▶ _ASSIGNMENT_
Find the string "value" in the records and copy each line where it occurs.

▶ _SOURCE DATA_
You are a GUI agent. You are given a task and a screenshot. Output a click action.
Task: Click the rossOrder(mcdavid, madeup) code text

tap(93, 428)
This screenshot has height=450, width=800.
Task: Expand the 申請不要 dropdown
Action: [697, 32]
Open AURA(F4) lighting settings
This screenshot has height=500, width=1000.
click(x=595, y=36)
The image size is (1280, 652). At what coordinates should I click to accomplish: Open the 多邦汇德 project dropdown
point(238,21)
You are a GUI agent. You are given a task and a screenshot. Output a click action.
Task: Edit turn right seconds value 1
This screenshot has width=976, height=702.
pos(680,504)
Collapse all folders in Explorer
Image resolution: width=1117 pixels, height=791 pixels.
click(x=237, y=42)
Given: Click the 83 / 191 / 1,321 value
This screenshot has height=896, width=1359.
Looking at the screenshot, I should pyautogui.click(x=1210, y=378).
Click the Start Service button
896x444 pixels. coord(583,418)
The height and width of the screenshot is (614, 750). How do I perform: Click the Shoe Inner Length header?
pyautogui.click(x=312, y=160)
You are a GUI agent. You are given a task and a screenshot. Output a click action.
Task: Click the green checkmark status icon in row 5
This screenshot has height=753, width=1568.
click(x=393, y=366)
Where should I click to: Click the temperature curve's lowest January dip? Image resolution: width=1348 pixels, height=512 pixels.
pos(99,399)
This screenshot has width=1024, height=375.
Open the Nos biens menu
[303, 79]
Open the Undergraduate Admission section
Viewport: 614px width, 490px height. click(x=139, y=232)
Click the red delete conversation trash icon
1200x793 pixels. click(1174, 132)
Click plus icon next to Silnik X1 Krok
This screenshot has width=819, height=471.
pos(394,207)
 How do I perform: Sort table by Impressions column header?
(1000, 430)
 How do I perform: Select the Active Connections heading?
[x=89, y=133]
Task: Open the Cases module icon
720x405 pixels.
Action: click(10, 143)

▶ _TASK SOLUTION_
Task: Edit turn right seconds value 1
Given: Click the 83 / 191 / 1,321 value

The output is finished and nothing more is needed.